[Work to be completed] Reproduce the passage of the forum thread from "My agreement with" to "is his decision." word for word.

[Source extract]
+ + + + +
So I've had another conversation with my partner and his absolute view is that he has a court order to pay her X amount per month. That is what she's entitled to and not a lump sum.

My agreement with him is that I will be buying into the property at X amount per month but I will not be paying as a lump sum unless the exchange rate is advantageous. It currently is not so it would be foolish to pay it all now.

He said his view is that if she makes steps to solving this herself then he will look what can be done, but otherwise he feels he would again be solving her problem when there is no legal responsibility to do so. He no longer morally feels he should either. Instead we should focus on energy on making sure the children are well cared for and dealing with any fallout that comes from this with regards to their welfare only.

It feels 'cold' to me, but it is his decision.


----------



## Diceplayer (Oct 12, 2019)

You sound like a very kind and loving person, but this woman is not a rescue project. Stay out of it. It's not your problem. People have to face the consequences for their own actions. You are injecting your own thoughts about the children. They will be fine. Just stay out of it.


----------



## MarmiteC (Jun 28, 2021)

Numb26 said:


> Don't let someone drag you or the children I to something that only they can fix. And speaking about the kids, you can't protect them from the consequences of an addicts decisions. In fact, you shouldn't for two reasons. One, it will guarantee that they will have no false impressions on the type of person she is. And two, it's the best teaching opportunity you could have.
> 
> My XW spent time in the court system, in prison and in recovery. I did not hide any of those fact from my kids and answered any questions they had about their mother. Yes it was hard and sometimes painful but them knowing the truth and seeing the consequences of her actions was necessary.


Thank you for sharing this. This advice is aligned with what the counsellors told my partner during mediation. They advised the kids are told. He wanted to but she requested he didn't. Now we're just preparing to sit them down and explain why they won't see their Mother this weekend as planned.


----------



## MarmiteC (Jun 28, 2021)

Diceplayer said:


> You sound like a very kind and loving person, but this woman is not a rescue project. Stay out of it. It's not your problem. People have to face the consequences for their own actions. You are injecting your own thoughts about the children. They will be fine. Just stay out of it.


Thanks. Quite blunt and to the point, but you are right and probably what I needed to hear.


----------



## Numb26 (Sep 11, 2019)

MarmiteC said:


> Thank you for sharing this. This advice is aligned with what the counsellors told my partner during mediation. They advised the kids are told. He wanted to but she requested he didn't. Now we're just preparing to sit them down and explain why they won't see their Mother this weekend as planned.
+ + + + +
[Stored data]
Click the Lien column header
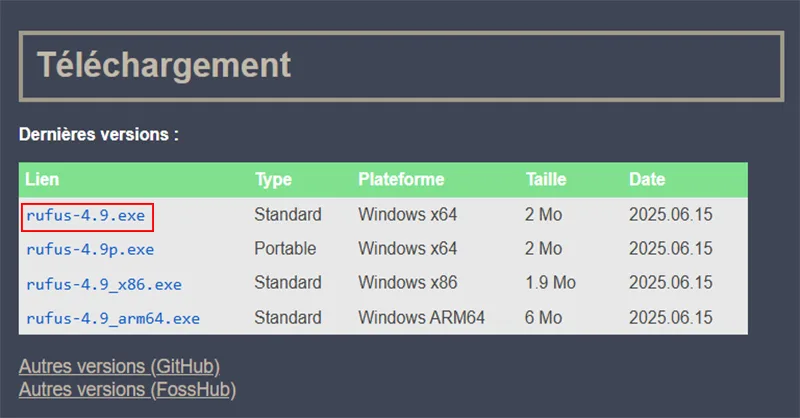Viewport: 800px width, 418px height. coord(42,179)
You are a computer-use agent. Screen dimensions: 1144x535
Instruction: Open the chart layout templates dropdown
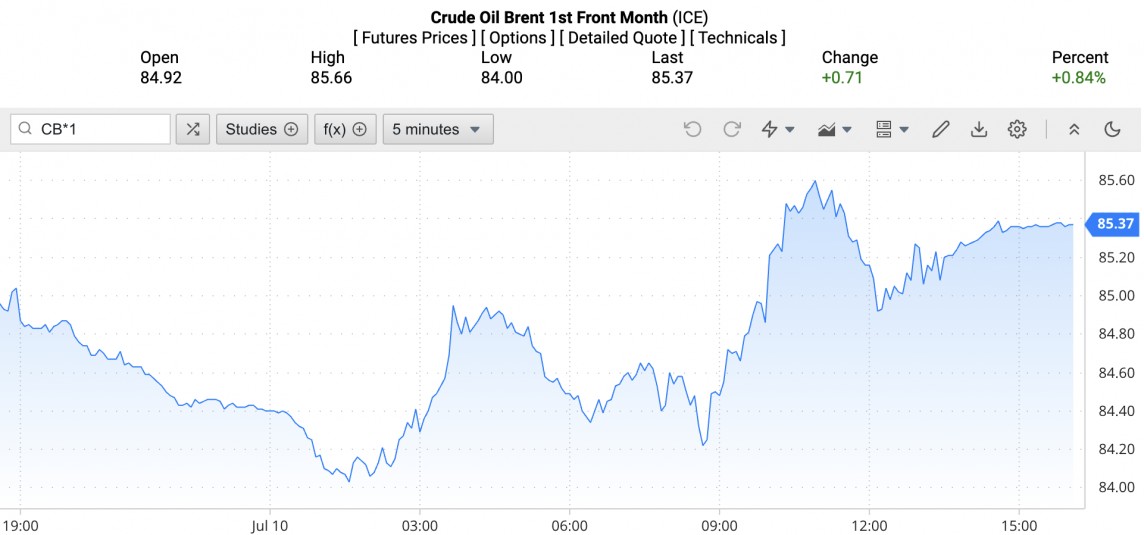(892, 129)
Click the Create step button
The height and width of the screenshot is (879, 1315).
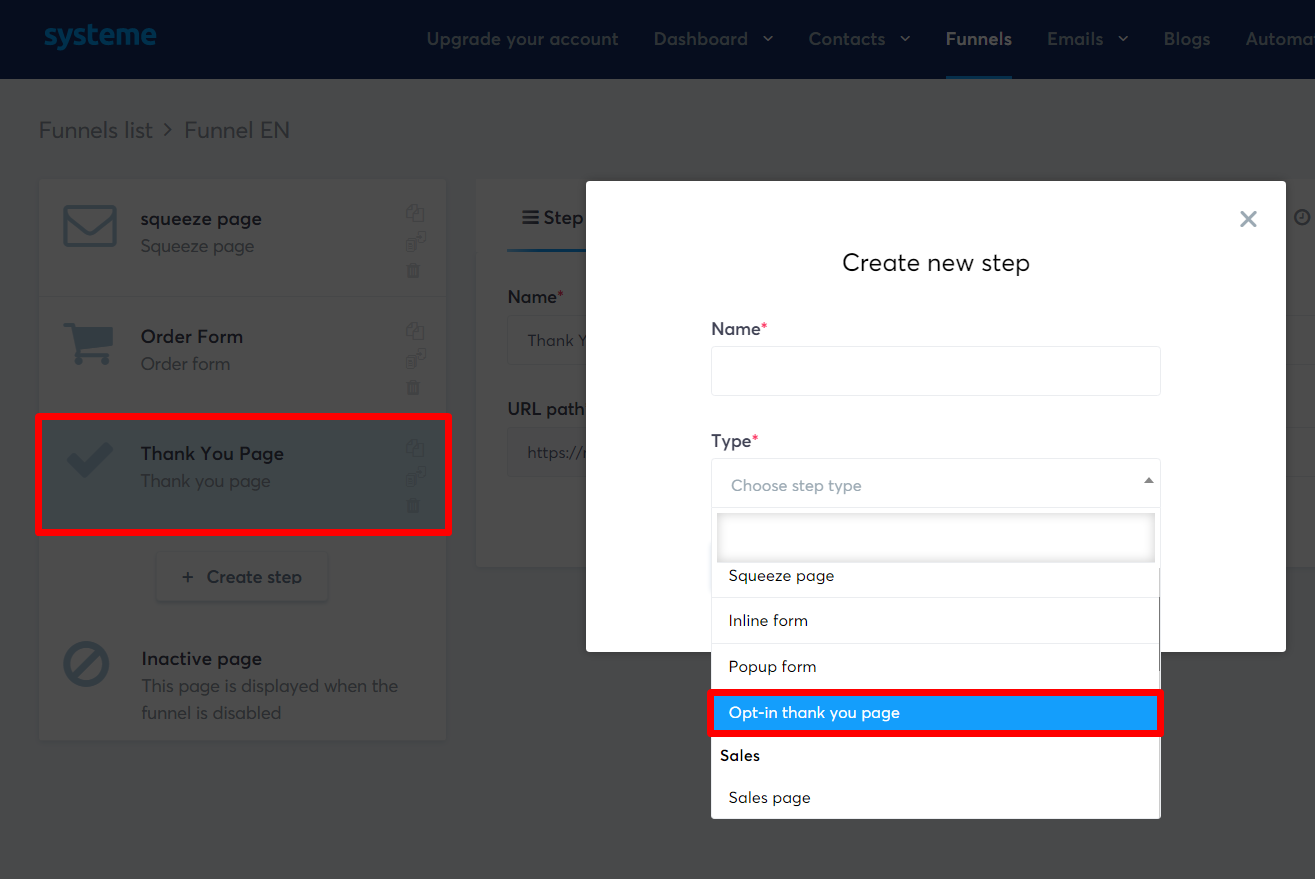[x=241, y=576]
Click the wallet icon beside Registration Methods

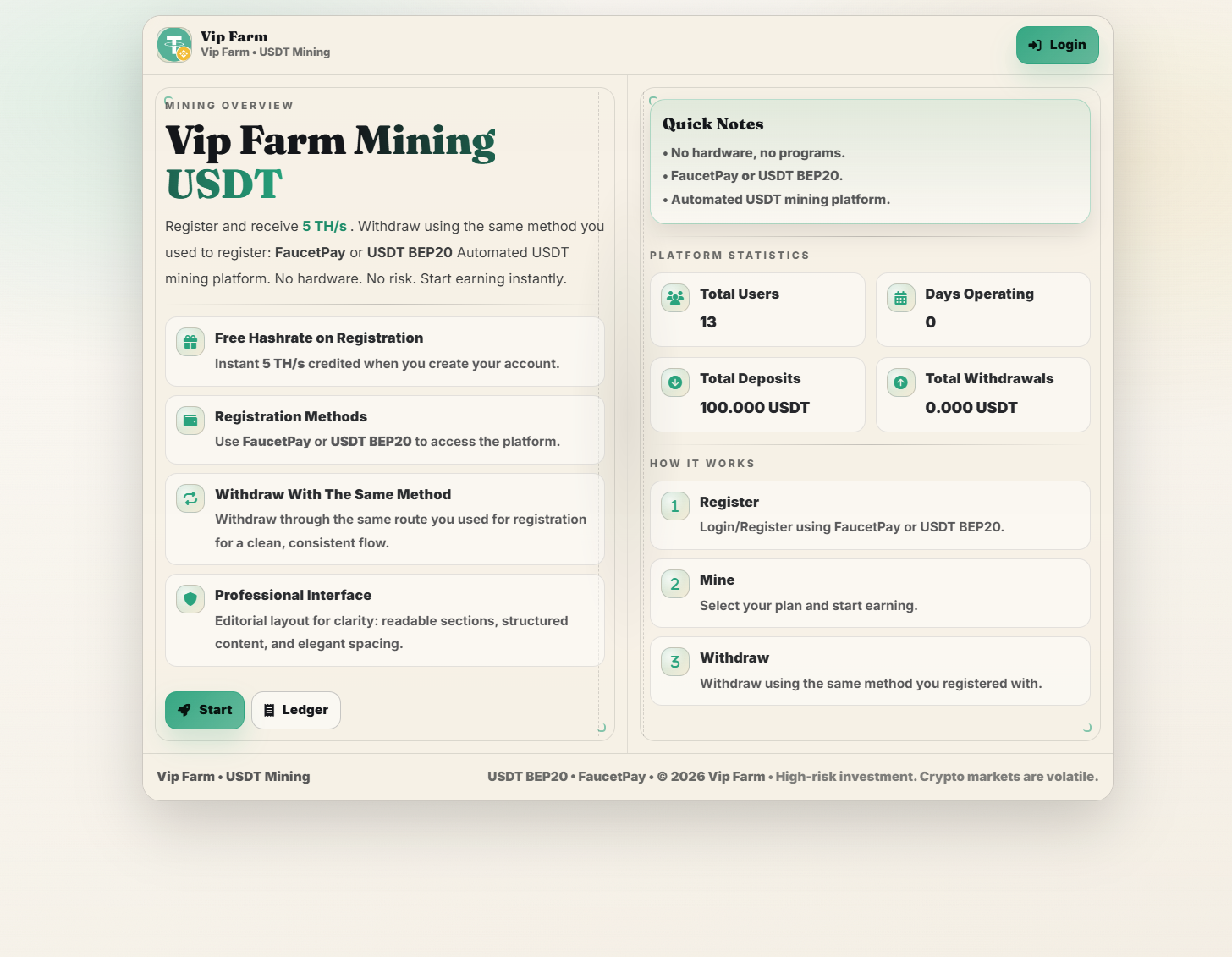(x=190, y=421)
+ + + + +
[Response]
My agreement with him is that I will be buying into the property at X amount per month but I will not be paying as a lump sum unless the exchange rate is advantageous. It currently is not so it would be foolish to pay it all now.

He said his view is that if she makes steps to solving this herself then he will look what can be done, but otherwise he feels he would again be solving her problem when there is no legal responsibility to do so. He no longer morally feels he should either. Instead we should focus on energy on making sure the children are well cared for and dealing with any fallout that comes from this with regards to their welfare only.

It feels 'cold' to me, but it is his decision.